(Text and element pointing records)

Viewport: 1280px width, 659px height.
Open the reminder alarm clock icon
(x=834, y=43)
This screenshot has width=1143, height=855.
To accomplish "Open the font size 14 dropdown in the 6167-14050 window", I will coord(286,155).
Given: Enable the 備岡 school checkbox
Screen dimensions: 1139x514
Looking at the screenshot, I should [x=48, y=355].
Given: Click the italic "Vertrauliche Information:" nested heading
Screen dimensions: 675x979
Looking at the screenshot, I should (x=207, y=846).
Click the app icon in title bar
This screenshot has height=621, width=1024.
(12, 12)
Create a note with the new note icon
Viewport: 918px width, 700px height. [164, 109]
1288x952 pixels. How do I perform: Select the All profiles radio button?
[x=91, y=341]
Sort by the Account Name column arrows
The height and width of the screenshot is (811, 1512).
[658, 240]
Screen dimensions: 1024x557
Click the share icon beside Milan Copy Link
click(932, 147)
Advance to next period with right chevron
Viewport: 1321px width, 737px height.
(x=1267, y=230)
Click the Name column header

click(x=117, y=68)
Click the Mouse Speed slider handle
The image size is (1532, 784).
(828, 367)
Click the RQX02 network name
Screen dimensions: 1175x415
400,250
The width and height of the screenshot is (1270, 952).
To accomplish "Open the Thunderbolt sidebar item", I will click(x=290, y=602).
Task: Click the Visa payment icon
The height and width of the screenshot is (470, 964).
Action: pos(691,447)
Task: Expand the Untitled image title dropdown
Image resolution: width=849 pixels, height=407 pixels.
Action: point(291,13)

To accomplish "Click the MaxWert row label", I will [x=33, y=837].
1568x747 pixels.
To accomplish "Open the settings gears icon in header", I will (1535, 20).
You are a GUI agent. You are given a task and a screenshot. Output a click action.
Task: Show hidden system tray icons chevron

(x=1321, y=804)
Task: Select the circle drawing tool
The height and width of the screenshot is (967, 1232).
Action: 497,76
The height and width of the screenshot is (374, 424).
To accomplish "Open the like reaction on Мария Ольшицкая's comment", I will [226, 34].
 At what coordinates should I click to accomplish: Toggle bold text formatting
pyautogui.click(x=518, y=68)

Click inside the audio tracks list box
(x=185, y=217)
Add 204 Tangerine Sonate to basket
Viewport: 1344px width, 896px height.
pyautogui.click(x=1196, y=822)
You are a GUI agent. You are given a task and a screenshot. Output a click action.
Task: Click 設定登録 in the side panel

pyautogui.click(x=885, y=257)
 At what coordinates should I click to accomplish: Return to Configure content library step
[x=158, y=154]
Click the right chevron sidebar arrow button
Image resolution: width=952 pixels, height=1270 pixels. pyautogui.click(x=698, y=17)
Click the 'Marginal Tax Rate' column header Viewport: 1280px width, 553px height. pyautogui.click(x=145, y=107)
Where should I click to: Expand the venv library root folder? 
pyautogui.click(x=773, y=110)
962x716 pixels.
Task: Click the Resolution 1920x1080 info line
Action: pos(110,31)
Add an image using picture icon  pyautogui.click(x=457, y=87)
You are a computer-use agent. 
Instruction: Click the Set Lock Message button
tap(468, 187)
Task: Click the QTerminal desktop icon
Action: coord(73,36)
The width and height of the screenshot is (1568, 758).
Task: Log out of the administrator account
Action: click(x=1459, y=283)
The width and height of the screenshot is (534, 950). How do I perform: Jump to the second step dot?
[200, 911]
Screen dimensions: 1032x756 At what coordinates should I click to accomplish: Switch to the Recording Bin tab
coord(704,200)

* [WRITTEN PROBLEM]: Write out the lines above as a numbered list, leaving out the blank ones.

* [TASK SOLUTION]:
1. Viewport: 1280px width, 659px height.
2. Open the reminder alarm clock icon
3. (x=834, y=43)
4. This screenshot has width=1143, height=855.
5. To accomplish "Open the font size 14 dropdown in the 6167-14050 window", I will coord(286,155).
6. Given: Enable the 備岡 school checkbox
7. Screen dimensions: 1139x514
8. Looking at the screenshot, I should [x=48, y=355].
9. Given: Click the italic "Vertrauliche Information:" nested heading
10. Screen dimensions: 675x979
11. Looking at the screenshot, I should (x=207, y=846).
12. Click the app icon in title bar
13. This screenshot has height=621, width=1024.
14. (12, 12)
15. Create a note with the new note icon
16. Viewport: 918px width, 700px height. [164, 109]
17. 1288x952 pixels. How do I perform: Select the All profiles radio button?
18. [x=91, y=341]
19. Sort by the Account Name column arrows
20. The height and width of the screenshot is (811, 1512).
21. [658, 240]
22. Screen dimensions: 1024x557
23. Click the share icon beside Milan Copy Link
24. click(932, 147)
25. Advance to next period with right chevron
26. Viewport: 1321px width, 737px height.
27. (x=1267, y=230)
28. Click the Name column header
29. click(x=117, y=68)
30. Click the Mouse Speed slider handle
31. The image size is (1532, 784).
32. (828, 367)
33. Click the RQX02 network name
34. Screen dimensions: 1175x415
35. 400,250
36. The width and height of the screenshot is (1270, 952).
37. To accomplish "Open the Thunderbolt sidebar item", I will click(x=290, y=602).
38. Task: Click the Visa payment icon
39. The height and width of the screenshot is (470, 964).
40. Action: pos(691,447)
41. Task: Expand the Untitled image title dropdown
42. Image resolution: width=849 pixels, height=407 pixels.
43. Action: point(291,13)
44. To accomplish "Click the MaxWert row label", I will [x=33, y=837].
45. 1568x747 pixels.
46. To accomplish "Open the settings gears icon in header", I will (1535, 20).
47. You are a GUI agent. You are given a task and a screenshot. Output a click action.
48. Task: Show hidden system tray icons chevron
49. (x=1321, y=804)
50. Task: Select the circle drawing tool
51. The height and width of the screenshot is (967, 1232).
52. Action: 497,76
53. The height and width of the screenshot is (374, 424).
54. To accomplish "Open the like reaction on Мария Ольшицкая's comment", I will [226, 34].
55.  At what coordinates should I click to accomplish: Toggle bold text formatting
56. pyautogui.click(x=518, y=68)
57. Click inside the audio tracks list box
58. (x=185, y=217)
59. Add 204 Tangerine Sonate to basket
60. Viewport: 1344px width, 896px height.
61. pyautogui.click(x=1196, y=822)
62. You are a GUI agent. You are given a task and a screenshot. Output a click action.
63. Task: Click 設定登録 in the side panel
64. pyautogui.click(x=885, y=257)
65.  At what coordinates should I click to accomplish: Return to Configure content library step
66. [x=158, y=154]
67. Click the right chevron sidebar arrow button
68. Image resolution: width=952 pixels, height=1270 pixels. pyautogui.click(x=698, y=17)
69. Click the 'Marginal Tax Rate' column header Viewport: 1280px width, 553px height. pyautogui.click(x=145, y=107)
70. Where should I click to: Expand the venv library root folder? 
71. pyautogui.click(x=773, y=110)
72. 962x716 pixels.
73. Task: Click the Resolution 1920x1080 info line
74. Action: pos(110,31)
75. Add an image using picture icon  pyautogui.click(x=457, y=87)
76. You are a computer-use agent. 
77. Instruction: Click the Set Lock Message button
78. tap(468, 187)
79. Task: Click the QTerminal desktop icon
80. Action: coord(73,36)
81. The width and height of the screenshot is (1568, 758).
82. Task: Log out of the administrator account
83. Action: click(x=1459, y=283)
84. The width and height of the screenshot is (534, 950). How do I perform: Jump to the second step dot?
85. [200, 911]
86. Screen dimensions: 1032x756 At what coordinates should I click to accomplish: Switch to the Recording Bin tab
87. coord(704,200)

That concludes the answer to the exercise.